(Records provided)
====
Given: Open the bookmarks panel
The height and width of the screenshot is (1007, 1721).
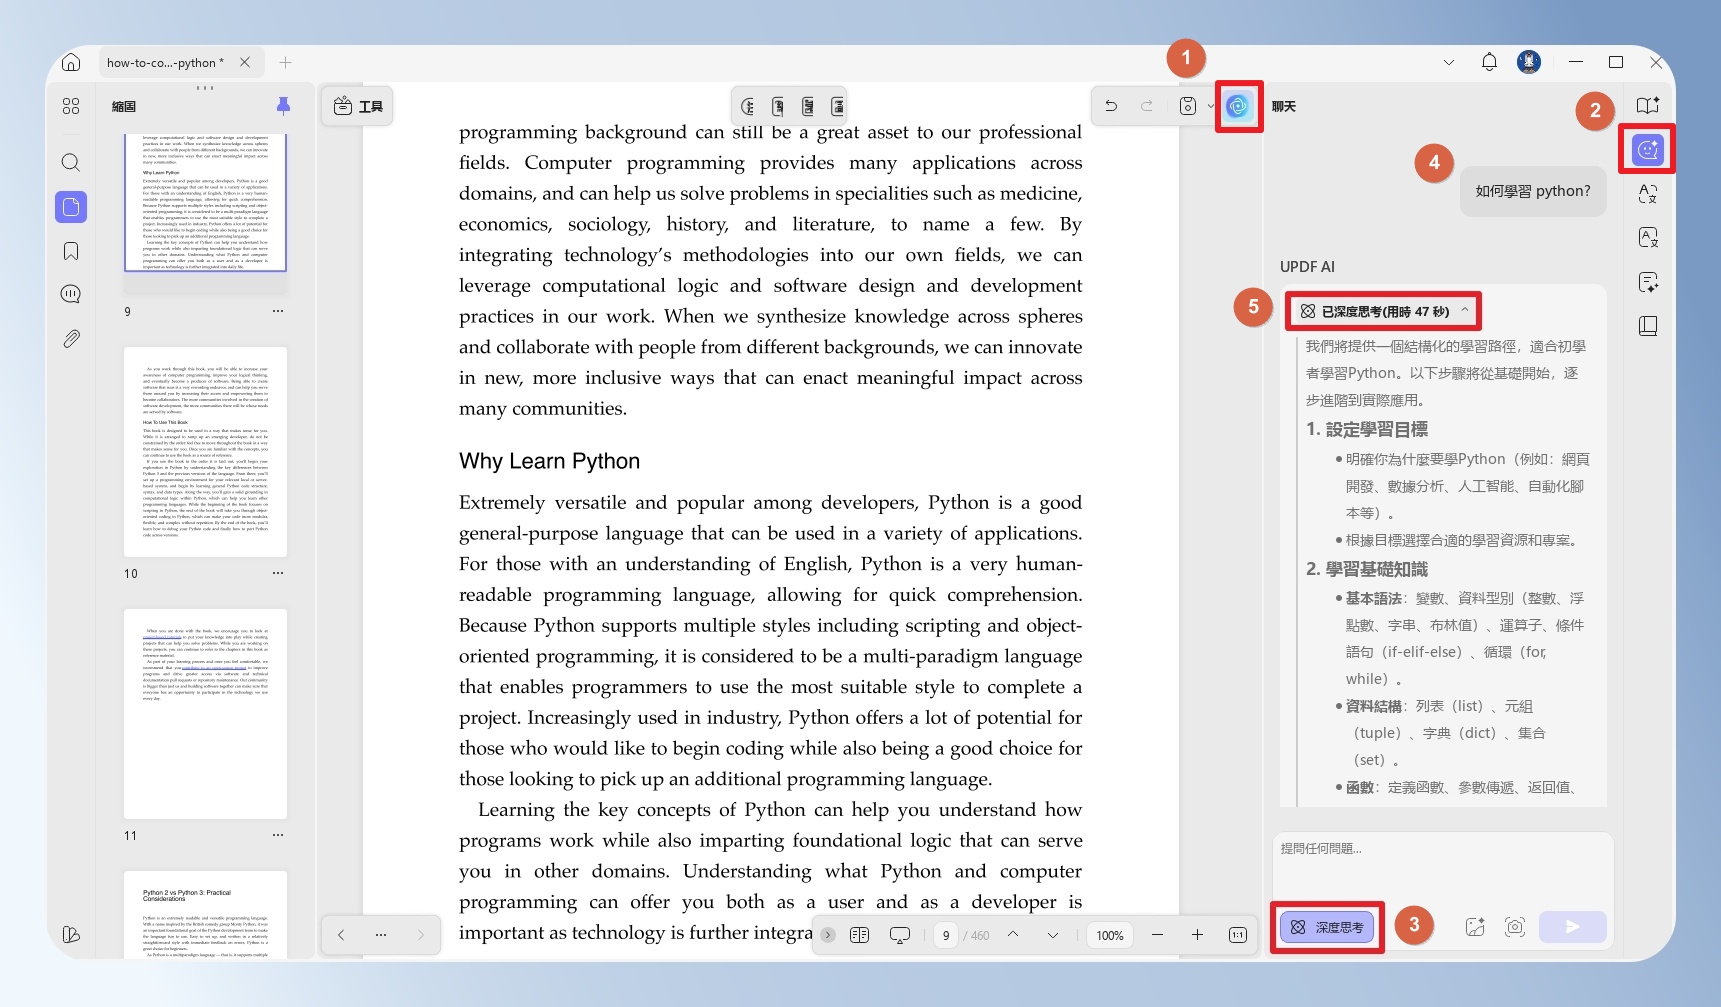Looking at the screenshot, I should point(71,251).

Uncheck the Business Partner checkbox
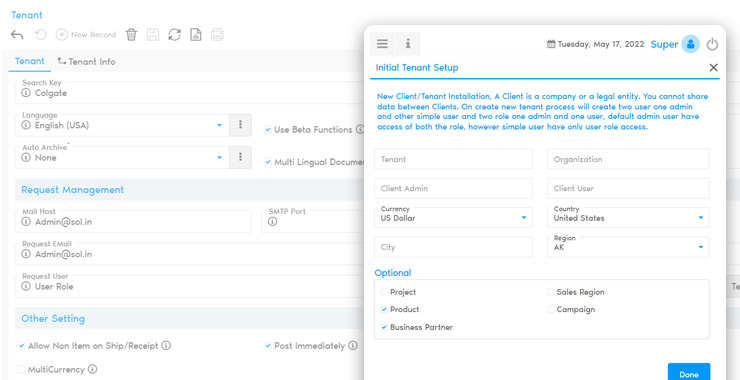tap(384, 327)
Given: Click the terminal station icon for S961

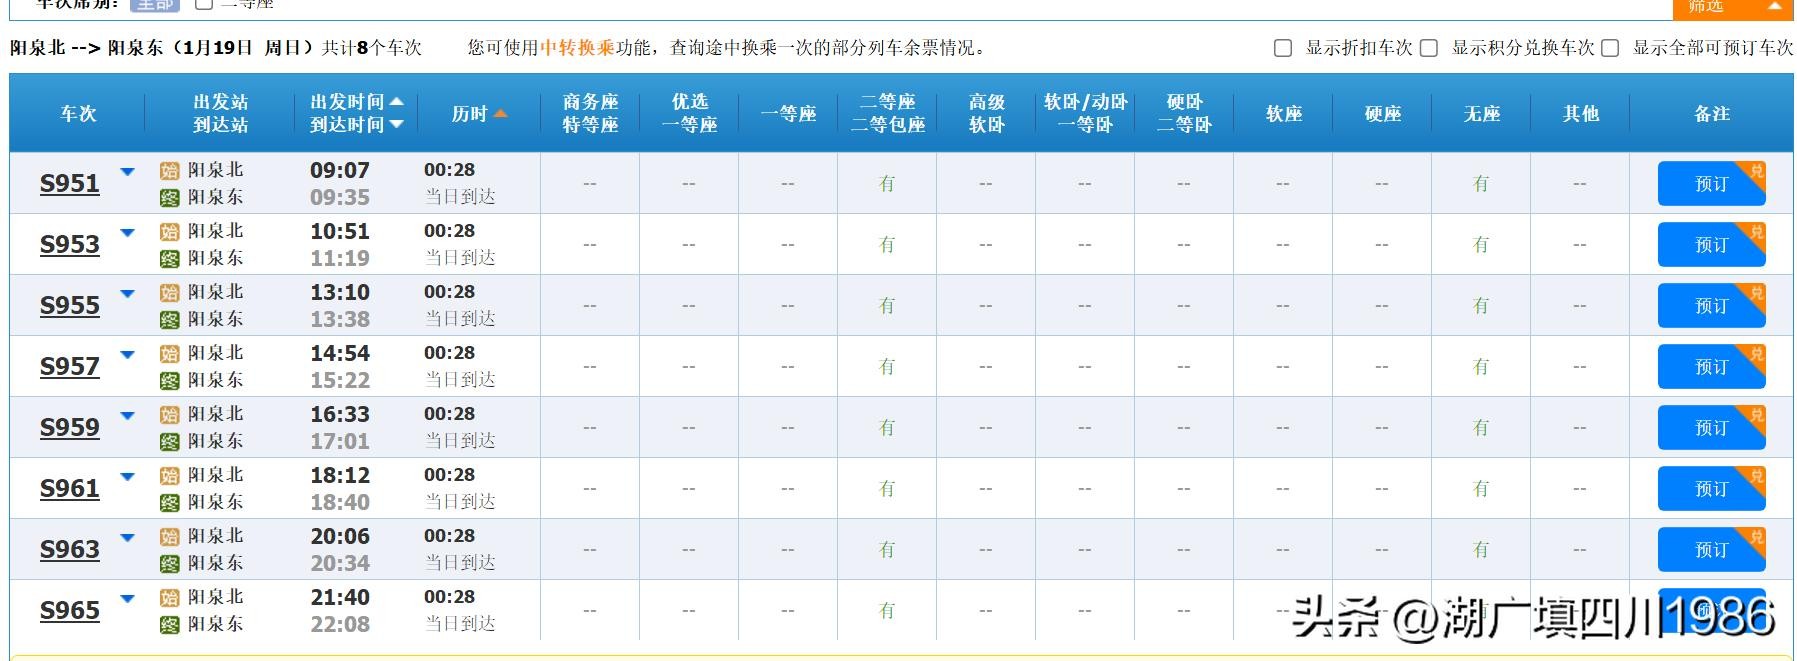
====
When you copy the entries above, reproduce each line exactly and leave out any pictures.

(Output)
Given: Open the bookmarks panel
The height and width of the screenshot is (1007, 1721).
Looking at the screenshot, I should point(71,251).

Uncheck the Business Partner checkbox
tap(384, 327)
Given: Click the terminal station icon for S961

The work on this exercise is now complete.